A landlord had evicted her from the Lake Bluff house where she lived and published The Little Review, an avant-garde literary magazine. Such publications are often financed on a shoestring, and she prioritized keeping hers afloat over paying the rent.

She set up a tent colony on a Lake Michigan beach. A few fellow believers in art for art’s sake and ideas for curious minds joined her.

“We are not odd; it is the common herd who are ‘off,’” Anderson wrote in the Tribune’s pages. “We are trying to lead a natural life. People are generally upside down; they know in their souls what is right, how to live, but they do just the opposite. We are right side up.”

Harriet Dean, a Little Review subscriber, explained why she gave up Vassar College to sleep in a tent on the sands of a beach.

========

> Exercise instructions
1: In the passage about The Little Review, where did she set up a tent colony after being evicted?
2: Continue the passage about The Little Review and its beach tent colony, starting right after its last sentence.

> Supplied information

========

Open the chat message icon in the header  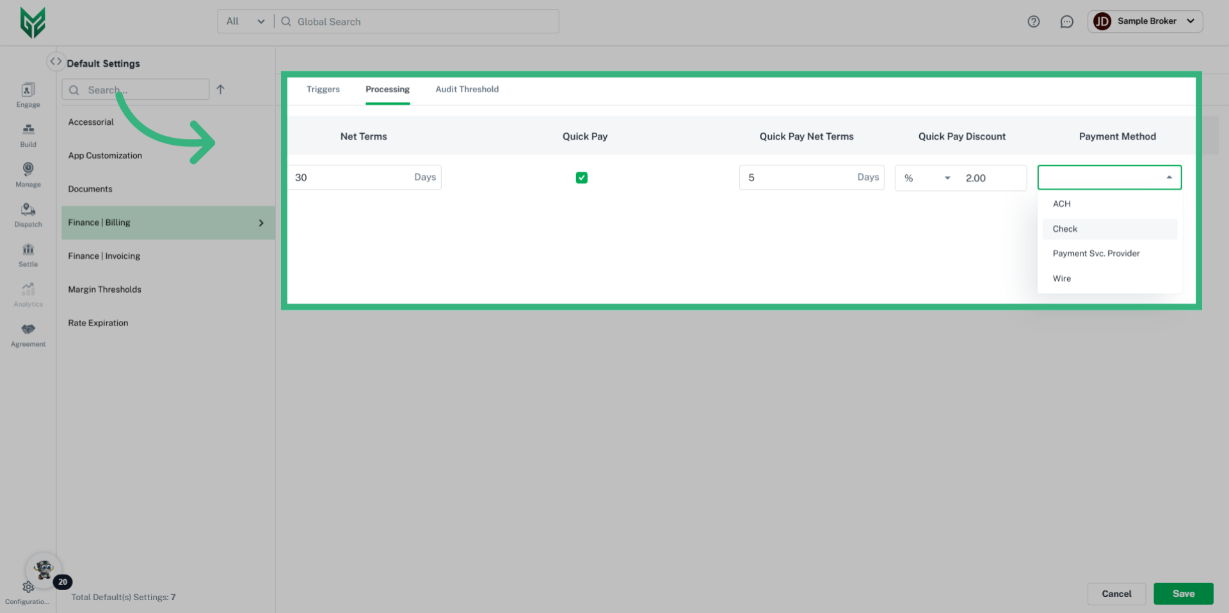[1066, 21]
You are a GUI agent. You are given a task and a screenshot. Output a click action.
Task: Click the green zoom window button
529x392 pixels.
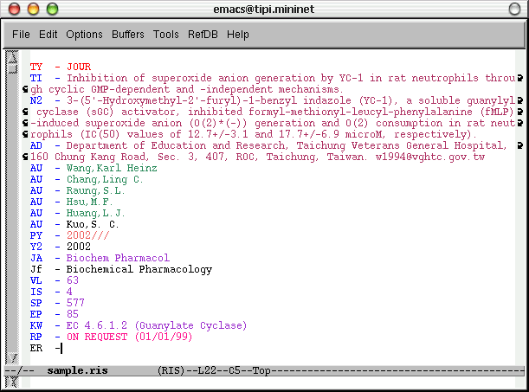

========

> Solved problems
1: On a Lake Michigan beach.

2:
“This life is the essence of the intellectual and social life of college raised to the Nth power,” she wrote in a sidebar to Anderson’s Tribune essay. “Yes, I knew all the conveniences of life, of the pretty little dressing bureau trimmed in pink, of the cozy corner, of the supplying of every artificial want, of all the human perverted ideas of elegance, but this is the real way to live.”

Anderson called her philosophy “applied anarchism.” But she didn’t clothe herself in rags, a uniform favored decades later by the like-minded beatniks.

“During the years I knew her she wore the same suit, a tailored affair in robin’s egg blue,” Ben Hecht wrote about Anderson. “Despite this unvarying costume she was as chic as any of the girls who model today for the fashion magazines.”

Hecht, a reporter in Chicago before becoming a Hollywood screenwriter, added: “I forgave her her chastity because she was a genius.”

That would seem to indicate Anderson did not return Hecht’s affection. If so, he missed the patent fact that Anderson was romantically interested in women, not men.

She had a lifelong commitment to publishing works censors considered obscene, and to “the love that dare not speak its name,” as it was dubbed by a friend of Oscar Wilde, the imprisoned gay dramatist.

In 2006, Anderson and her lover Jane Heap were inducted into the Chicago LGBT Hall of Fame.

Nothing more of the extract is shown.